### EXERCISE MATERIALS:
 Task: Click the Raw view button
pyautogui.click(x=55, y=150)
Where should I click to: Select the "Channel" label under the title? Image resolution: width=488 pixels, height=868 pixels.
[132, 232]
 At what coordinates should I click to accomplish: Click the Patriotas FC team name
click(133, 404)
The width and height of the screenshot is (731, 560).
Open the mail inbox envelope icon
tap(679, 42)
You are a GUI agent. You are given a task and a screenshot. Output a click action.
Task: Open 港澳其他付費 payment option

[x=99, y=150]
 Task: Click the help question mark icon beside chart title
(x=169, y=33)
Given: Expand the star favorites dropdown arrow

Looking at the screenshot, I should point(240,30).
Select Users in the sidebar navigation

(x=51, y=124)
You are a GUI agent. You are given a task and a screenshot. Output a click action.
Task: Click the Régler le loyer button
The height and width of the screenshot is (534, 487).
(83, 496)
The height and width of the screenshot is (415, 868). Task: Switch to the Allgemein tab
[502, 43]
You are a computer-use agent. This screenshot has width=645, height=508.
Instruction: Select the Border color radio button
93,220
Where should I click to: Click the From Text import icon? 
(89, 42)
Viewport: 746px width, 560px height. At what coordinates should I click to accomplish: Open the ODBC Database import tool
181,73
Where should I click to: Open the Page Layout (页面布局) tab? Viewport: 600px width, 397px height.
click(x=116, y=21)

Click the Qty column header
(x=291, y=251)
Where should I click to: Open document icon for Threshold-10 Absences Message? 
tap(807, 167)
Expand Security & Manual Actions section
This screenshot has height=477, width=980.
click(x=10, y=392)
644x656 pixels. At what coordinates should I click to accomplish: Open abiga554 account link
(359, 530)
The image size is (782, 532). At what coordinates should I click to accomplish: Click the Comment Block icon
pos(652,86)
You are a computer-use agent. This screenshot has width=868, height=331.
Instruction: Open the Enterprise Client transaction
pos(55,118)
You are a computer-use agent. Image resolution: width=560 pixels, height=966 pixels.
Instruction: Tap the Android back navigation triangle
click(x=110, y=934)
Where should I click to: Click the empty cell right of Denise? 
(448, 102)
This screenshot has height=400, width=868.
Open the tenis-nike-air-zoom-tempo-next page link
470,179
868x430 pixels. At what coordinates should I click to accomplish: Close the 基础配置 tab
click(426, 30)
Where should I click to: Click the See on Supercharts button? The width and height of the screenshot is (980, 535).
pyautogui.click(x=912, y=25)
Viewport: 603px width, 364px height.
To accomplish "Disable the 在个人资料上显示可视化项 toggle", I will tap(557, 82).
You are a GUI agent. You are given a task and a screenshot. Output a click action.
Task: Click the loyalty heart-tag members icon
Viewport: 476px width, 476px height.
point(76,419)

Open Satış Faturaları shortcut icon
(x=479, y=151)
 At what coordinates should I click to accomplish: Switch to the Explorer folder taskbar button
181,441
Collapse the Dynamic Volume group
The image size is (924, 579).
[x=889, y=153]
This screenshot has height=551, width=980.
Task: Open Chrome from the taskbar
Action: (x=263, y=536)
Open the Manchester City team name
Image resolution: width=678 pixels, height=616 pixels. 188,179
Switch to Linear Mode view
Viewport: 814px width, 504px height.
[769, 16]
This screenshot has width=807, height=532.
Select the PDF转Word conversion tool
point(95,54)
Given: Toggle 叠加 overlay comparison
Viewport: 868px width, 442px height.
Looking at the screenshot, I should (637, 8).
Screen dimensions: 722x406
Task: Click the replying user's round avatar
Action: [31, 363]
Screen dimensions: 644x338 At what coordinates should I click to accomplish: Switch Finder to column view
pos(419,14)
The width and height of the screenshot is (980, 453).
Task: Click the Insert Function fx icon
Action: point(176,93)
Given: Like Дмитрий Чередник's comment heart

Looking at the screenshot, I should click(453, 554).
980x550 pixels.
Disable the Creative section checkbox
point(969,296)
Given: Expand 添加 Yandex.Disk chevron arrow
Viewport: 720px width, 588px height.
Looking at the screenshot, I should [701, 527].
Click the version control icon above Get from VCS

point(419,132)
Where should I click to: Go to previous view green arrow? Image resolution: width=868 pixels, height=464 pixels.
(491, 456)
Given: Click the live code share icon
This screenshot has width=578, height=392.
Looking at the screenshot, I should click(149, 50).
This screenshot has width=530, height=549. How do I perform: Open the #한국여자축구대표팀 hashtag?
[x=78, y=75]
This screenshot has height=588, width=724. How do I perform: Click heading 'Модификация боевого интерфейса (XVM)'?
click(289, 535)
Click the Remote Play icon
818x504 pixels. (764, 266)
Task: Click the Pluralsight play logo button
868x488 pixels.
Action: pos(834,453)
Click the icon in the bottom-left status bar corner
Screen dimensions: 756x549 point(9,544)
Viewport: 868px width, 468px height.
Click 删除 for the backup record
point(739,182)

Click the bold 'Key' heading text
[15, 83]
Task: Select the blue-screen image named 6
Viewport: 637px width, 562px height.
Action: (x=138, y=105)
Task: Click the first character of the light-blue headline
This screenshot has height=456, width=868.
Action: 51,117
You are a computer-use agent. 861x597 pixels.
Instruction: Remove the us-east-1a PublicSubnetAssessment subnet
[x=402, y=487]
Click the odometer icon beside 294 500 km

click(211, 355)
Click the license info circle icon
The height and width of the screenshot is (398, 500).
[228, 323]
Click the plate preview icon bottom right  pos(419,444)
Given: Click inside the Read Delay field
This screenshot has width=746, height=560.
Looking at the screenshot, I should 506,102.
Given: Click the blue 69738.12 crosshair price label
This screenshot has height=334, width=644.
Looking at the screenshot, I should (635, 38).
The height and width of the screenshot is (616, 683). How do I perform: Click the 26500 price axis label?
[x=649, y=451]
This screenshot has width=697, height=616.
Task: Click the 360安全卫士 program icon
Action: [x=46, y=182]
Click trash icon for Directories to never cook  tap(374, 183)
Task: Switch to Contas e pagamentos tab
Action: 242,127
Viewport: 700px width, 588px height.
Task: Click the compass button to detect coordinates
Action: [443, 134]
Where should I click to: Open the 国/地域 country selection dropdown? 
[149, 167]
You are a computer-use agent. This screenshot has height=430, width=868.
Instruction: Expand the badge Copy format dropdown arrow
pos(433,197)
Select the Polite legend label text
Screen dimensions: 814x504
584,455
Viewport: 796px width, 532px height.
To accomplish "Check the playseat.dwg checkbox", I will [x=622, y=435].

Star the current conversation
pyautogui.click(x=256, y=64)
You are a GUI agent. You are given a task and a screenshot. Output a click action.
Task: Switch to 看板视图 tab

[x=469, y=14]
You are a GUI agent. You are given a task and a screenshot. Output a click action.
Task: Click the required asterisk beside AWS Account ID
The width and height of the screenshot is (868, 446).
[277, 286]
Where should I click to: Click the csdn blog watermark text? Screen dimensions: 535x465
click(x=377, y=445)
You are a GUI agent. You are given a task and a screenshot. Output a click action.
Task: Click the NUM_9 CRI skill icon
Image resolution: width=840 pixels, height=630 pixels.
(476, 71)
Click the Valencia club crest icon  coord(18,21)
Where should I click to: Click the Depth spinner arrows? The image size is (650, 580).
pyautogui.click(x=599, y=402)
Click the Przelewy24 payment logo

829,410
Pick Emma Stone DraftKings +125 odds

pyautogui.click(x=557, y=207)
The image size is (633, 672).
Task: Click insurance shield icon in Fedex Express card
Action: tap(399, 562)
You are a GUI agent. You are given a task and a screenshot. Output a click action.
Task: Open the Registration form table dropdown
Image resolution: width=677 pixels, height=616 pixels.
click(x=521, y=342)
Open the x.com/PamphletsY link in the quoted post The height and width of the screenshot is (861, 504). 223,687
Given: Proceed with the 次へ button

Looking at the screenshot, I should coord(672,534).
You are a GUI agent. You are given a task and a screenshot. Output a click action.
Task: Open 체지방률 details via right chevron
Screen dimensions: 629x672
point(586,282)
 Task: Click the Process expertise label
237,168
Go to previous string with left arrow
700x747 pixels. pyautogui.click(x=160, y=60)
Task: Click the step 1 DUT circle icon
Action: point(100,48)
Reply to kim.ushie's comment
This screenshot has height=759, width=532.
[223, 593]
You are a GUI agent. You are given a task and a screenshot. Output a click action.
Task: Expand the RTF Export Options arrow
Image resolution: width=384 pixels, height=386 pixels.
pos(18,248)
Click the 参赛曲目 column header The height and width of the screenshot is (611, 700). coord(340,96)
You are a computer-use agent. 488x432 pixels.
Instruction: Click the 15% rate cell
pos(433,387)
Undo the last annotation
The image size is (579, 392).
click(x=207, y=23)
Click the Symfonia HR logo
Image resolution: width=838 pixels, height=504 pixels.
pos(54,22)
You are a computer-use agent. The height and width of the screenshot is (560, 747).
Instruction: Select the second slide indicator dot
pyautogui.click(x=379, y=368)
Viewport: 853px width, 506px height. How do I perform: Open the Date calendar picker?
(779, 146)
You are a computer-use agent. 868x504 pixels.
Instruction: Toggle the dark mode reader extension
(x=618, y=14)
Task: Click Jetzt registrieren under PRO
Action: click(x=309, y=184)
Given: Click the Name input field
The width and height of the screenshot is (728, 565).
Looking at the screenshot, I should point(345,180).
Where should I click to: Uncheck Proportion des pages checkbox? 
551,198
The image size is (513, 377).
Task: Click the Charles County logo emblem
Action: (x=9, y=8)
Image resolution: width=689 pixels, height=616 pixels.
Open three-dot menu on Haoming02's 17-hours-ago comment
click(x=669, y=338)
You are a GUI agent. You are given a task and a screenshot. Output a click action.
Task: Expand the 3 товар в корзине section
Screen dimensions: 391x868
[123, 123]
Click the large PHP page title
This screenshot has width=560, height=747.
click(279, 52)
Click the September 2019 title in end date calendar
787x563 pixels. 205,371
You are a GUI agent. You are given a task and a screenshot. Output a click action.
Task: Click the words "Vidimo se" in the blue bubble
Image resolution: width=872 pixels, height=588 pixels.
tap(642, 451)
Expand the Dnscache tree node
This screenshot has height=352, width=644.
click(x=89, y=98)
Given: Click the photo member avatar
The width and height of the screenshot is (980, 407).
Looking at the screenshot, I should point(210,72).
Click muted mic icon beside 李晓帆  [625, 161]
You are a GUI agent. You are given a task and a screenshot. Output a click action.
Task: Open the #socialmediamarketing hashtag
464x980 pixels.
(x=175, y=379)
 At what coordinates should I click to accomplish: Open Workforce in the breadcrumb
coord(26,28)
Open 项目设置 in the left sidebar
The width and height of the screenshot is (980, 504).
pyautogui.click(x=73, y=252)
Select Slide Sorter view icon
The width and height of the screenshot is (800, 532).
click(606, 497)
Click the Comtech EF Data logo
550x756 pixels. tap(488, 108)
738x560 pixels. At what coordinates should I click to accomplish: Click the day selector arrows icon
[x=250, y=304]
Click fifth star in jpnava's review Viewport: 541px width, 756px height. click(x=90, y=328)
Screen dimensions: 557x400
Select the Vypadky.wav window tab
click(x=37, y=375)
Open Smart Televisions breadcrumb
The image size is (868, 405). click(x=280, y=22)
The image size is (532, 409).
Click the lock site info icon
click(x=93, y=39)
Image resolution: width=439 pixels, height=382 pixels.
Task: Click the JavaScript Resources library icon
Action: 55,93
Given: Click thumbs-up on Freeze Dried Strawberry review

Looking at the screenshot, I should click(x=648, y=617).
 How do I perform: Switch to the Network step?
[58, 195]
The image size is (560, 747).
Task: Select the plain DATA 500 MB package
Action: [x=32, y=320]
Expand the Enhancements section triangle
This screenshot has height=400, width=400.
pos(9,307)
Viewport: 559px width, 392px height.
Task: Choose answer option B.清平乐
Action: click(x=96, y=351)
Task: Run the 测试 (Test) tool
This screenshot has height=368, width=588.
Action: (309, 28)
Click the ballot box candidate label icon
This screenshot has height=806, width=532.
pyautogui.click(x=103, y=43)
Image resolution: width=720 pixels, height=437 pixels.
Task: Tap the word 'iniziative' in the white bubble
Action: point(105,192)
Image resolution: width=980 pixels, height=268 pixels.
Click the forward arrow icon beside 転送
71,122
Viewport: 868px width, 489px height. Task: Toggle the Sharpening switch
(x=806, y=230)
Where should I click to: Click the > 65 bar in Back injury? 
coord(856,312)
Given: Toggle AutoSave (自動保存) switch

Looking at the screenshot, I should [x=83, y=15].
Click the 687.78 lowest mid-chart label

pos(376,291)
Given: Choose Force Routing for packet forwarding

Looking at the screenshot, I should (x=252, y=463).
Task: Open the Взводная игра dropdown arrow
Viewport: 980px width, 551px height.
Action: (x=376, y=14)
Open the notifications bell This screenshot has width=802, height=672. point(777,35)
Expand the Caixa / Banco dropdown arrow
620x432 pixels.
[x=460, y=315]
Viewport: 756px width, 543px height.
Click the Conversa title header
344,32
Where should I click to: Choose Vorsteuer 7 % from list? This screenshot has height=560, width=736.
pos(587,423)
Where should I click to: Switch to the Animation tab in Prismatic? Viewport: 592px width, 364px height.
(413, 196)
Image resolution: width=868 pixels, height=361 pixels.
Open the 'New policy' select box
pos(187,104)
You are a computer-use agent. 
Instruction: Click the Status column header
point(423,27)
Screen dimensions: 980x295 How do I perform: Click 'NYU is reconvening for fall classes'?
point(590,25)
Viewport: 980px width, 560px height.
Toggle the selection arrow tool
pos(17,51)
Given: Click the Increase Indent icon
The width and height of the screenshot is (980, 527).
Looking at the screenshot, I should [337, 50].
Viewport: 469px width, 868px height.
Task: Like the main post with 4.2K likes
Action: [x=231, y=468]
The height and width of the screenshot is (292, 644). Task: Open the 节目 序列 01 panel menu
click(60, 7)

### WHAT IS EXPECTED:
Above are the records; from them, give again exactly the lines from the one containing "The width and height of the screenshot is (868, 446)." through the one containing "Click the 参赛曲目", both included.

### RESPONSE TO THE EXERCISE:
The width and height of the screenshot is (868, 446).
[277, 286]
Where should I click to: Click the csdn blog watermark text? Screen dimensions: 535x465
click(x=377, y=445)
You are a GUI agent. You are given a task and a screenshot. Output a click action.
Task: Click the NUM_9 CRI skill icon
Image resolution: width=840 pixels, height=630 pixels.
(476, 71)
Click the Valencia club crest icon  coord(18,21)
Where should I click to: Click the Depth spinner arrows? The image size is (650, 580).
pyautogui.click(x=599, y=402)
Click the Przelewy24 payment logo

829,410
Pick Emma Stone DraftKings +125 odds

pyautogui.click(x=557, y=207)
The image size is (633, 672).
Task: Click insurance shield icon in Fedex Express card
Action: tap(399, 562)
You are a GUI agent. You are given a task and a screenshot. Output a click action.
Task: Open the Registration form table dropdown
Image resolution: width=677 pixels, height=616 pixels.
click(x=521, y=342)
Open the x.com/PamphletsY link in the quoted post The height and width of the screenshot is (861, 504). 223,687
Given: Proceed with the 次へ button

Looking at the screenshot, I should coord(672,534).
You are a GUI agent. You are given a task and a screenshot. Output a click action.
Task: Open 체지방률 details via right chevron
Screen dimensions: 629x672
point(586,282)
 Task: Click the Process expertise label
237,168
Go to previous string with left arrow
700x747 pixels. pyautogui.click(x=160, y=60)
Task: Click the step 1 DUT circle icon
Action: point(100,48)
Reply to kim.ushie's comment
This screenshot has height=759, width=532.
[223, 593]
You are a GUI agent. You are given a task and a screenshot. Output a click action.
Task: Expand the RTF Export Options arrow
Image resolution: width=384 pixels, height=386 pixels.
pos(18,248)
Click the 参赛曲目 column header The height and width of the screenshot is (611, 700). coord(340,96)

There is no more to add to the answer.